Nos últimos quatro meses, as exportações de ovos férteis não conseguiram repetir o desempenho registrado no segundo bimestre de 2018, período em que os embarques mensais do produto superaram a marca dos 20 milhões de unidades. Desde maio elas vêm registrando resultados inferiores e em agosto, por exemplo, ficaram limitadas a 15,446 milhões de unidades, o menor volume do último quadrimestre

 

Ainda assim, essas exportações continuam apresentando índices significativos de expansão. Dessa forma, embora o volume de agosto tenha recuado mais de um terço em relação ao recorde do mês de abril, ficou quase 10% acima do que foi registrado um ano antes. E, no acumulado dos oito primeiros meses do ano, registram expansão de 31%.

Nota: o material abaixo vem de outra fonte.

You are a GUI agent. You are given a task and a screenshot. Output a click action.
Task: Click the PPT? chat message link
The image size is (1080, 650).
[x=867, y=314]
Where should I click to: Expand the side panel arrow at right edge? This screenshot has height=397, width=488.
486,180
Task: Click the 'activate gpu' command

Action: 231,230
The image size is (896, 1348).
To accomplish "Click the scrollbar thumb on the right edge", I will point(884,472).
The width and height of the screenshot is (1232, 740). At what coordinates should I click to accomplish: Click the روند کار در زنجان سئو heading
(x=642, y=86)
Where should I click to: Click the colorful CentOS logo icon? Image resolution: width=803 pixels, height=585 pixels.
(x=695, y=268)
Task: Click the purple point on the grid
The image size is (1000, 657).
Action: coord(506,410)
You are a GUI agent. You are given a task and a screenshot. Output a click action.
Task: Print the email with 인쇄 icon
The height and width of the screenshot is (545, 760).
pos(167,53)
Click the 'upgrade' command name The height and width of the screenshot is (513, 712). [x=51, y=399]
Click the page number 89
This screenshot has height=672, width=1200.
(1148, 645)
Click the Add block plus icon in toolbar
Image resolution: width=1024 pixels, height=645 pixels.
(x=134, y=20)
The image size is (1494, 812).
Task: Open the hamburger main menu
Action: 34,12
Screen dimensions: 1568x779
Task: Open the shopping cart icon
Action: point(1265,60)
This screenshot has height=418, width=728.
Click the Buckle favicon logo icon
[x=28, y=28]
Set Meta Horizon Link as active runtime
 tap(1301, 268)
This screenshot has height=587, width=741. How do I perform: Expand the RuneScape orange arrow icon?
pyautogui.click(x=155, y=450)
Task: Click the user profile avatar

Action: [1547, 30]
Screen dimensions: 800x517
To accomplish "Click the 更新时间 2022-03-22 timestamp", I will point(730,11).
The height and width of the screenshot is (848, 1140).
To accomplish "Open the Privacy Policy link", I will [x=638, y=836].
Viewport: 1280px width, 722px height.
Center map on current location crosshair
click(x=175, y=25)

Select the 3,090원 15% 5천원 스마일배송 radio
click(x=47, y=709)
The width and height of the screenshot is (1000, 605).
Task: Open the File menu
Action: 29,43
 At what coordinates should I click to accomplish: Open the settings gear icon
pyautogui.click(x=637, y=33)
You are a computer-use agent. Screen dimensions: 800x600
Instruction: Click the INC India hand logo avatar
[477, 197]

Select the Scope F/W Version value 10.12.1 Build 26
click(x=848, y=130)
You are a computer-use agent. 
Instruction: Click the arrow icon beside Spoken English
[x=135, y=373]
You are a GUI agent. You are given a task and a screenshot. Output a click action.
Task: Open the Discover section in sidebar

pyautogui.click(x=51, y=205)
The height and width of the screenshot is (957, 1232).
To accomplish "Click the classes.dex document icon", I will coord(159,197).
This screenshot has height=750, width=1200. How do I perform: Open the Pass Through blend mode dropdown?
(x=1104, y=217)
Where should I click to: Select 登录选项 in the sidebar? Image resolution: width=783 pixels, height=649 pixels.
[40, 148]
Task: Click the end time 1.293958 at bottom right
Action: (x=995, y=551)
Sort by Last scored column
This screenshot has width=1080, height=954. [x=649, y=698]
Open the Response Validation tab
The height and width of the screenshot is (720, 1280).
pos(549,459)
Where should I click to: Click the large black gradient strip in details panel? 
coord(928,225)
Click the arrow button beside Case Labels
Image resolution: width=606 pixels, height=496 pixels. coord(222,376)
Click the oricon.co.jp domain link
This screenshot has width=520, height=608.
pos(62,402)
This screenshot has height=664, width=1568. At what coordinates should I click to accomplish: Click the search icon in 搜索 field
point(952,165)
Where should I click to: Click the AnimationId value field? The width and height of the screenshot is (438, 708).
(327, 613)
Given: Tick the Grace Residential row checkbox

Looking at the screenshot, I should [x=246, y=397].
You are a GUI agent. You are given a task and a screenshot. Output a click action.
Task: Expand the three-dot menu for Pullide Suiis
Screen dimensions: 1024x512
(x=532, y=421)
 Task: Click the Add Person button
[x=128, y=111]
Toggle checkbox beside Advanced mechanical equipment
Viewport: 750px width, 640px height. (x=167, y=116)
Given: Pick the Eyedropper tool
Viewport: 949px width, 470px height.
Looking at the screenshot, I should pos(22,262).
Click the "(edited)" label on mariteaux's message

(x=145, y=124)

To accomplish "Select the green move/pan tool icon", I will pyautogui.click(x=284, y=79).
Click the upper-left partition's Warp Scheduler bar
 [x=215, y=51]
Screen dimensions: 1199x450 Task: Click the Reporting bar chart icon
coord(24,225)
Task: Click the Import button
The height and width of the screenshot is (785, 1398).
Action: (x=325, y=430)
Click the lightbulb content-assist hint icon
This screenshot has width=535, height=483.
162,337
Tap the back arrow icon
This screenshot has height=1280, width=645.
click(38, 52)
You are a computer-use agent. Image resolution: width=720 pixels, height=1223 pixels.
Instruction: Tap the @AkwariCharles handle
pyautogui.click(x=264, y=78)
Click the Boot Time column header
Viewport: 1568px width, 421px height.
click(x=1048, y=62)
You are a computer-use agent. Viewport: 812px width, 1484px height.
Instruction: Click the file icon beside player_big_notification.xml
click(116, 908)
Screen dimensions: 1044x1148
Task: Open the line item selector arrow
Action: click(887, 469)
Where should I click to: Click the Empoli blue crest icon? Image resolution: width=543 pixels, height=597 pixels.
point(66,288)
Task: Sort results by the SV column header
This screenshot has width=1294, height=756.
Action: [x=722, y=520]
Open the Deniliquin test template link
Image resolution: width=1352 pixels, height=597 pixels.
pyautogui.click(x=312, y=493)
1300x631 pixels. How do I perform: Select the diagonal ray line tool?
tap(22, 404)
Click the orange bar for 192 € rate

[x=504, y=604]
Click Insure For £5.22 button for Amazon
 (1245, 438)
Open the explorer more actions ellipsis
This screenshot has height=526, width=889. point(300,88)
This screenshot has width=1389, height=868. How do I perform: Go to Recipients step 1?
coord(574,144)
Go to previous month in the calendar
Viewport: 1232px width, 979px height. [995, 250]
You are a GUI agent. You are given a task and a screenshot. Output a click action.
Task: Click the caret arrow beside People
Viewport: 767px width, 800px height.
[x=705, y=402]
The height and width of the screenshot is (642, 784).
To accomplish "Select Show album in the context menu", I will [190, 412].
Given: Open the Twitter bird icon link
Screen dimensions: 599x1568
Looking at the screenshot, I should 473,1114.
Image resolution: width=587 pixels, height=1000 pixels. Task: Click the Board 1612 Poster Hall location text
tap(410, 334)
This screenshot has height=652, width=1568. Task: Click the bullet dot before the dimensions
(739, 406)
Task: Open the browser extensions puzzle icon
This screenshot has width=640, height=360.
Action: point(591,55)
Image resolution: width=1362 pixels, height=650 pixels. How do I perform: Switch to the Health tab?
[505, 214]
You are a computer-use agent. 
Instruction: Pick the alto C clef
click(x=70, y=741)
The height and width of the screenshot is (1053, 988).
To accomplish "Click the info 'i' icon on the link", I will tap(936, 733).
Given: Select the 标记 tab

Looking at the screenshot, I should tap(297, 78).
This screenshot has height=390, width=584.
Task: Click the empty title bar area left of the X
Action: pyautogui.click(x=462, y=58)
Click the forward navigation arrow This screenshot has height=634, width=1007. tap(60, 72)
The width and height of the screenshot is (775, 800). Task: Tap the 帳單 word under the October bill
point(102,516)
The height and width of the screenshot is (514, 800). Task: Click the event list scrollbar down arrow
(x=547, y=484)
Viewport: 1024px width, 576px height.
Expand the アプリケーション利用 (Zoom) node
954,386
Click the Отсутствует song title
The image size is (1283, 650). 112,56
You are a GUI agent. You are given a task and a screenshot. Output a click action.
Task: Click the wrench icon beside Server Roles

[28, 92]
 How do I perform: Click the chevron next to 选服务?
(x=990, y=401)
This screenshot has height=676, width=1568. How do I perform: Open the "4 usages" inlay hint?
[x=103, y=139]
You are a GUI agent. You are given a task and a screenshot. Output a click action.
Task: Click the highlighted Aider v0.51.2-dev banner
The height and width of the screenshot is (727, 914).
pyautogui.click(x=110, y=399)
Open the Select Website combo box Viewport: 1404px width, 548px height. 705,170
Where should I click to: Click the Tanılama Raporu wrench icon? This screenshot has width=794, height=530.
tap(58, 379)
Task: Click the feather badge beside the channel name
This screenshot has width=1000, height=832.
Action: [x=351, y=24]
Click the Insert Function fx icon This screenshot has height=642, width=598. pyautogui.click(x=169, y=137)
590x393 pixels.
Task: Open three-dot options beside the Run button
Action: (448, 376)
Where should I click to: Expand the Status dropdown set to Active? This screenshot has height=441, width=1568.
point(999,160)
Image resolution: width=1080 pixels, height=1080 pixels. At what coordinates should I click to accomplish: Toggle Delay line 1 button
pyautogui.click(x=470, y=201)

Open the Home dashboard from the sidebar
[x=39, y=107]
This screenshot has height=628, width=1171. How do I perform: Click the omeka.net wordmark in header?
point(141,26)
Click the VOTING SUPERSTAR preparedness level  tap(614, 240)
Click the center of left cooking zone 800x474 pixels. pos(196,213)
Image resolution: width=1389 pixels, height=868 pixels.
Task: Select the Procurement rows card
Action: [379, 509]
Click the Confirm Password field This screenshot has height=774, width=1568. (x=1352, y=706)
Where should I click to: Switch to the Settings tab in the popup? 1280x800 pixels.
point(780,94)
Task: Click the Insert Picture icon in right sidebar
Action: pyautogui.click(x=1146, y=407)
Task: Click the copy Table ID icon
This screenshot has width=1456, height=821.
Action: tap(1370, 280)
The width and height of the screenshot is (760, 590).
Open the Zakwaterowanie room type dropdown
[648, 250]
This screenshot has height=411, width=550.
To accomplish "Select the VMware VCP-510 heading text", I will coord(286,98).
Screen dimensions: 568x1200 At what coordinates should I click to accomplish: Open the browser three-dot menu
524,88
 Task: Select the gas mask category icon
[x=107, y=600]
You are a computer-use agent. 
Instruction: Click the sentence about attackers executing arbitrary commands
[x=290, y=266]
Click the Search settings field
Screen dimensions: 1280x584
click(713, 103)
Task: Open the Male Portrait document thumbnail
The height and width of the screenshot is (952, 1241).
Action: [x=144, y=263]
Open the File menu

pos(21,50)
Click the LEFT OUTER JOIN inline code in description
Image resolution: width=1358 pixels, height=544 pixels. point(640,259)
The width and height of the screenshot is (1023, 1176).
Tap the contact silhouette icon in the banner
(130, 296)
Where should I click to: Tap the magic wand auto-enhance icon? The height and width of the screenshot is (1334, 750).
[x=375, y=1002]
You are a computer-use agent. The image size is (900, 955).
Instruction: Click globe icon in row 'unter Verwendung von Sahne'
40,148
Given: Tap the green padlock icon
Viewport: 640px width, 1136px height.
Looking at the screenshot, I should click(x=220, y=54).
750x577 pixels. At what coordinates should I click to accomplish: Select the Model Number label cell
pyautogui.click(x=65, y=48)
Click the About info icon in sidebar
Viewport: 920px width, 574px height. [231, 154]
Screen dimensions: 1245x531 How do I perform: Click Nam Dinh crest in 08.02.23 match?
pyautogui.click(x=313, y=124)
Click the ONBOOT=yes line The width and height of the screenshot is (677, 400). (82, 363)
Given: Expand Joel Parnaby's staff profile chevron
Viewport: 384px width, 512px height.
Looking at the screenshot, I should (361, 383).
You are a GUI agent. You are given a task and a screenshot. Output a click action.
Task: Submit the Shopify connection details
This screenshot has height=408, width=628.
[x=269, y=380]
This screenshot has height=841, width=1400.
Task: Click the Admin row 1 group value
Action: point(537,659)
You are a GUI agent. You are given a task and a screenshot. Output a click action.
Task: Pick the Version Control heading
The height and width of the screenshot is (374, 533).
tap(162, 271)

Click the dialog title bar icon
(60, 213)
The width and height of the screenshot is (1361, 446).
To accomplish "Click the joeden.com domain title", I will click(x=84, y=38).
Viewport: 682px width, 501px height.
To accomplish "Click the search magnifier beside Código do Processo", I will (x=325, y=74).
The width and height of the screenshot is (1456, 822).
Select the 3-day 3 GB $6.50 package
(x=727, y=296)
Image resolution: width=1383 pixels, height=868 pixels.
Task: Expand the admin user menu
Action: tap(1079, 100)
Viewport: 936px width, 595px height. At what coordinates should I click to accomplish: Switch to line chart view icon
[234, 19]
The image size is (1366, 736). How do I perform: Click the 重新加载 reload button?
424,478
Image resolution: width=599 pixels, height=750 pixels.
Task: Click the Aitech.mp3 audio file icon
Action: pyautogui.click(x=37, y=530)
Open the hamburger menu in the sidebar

Considerada a média do bimestre julho/agosto, o total exportado no corrente semestre pode chegar aos 95 milhões de unidades, o equivalente a, aproximadamente, 265 mil caixas de 30 dúzias. Isto, em termos de segundo semestre, corresponderá ao maior volume dos últimos sete anos. Mas ficará aquém das (quase) 298 mil caixas exportadas no primeiro semestre deste ano.

Porém, confirmando-se essa previsão – pouco mais de 560 mil caixas em 2018 – o incremento anual em relação a 2017 girará em torno dos 18%-20%. Por ora, o aumento em 12 meses é de 37%.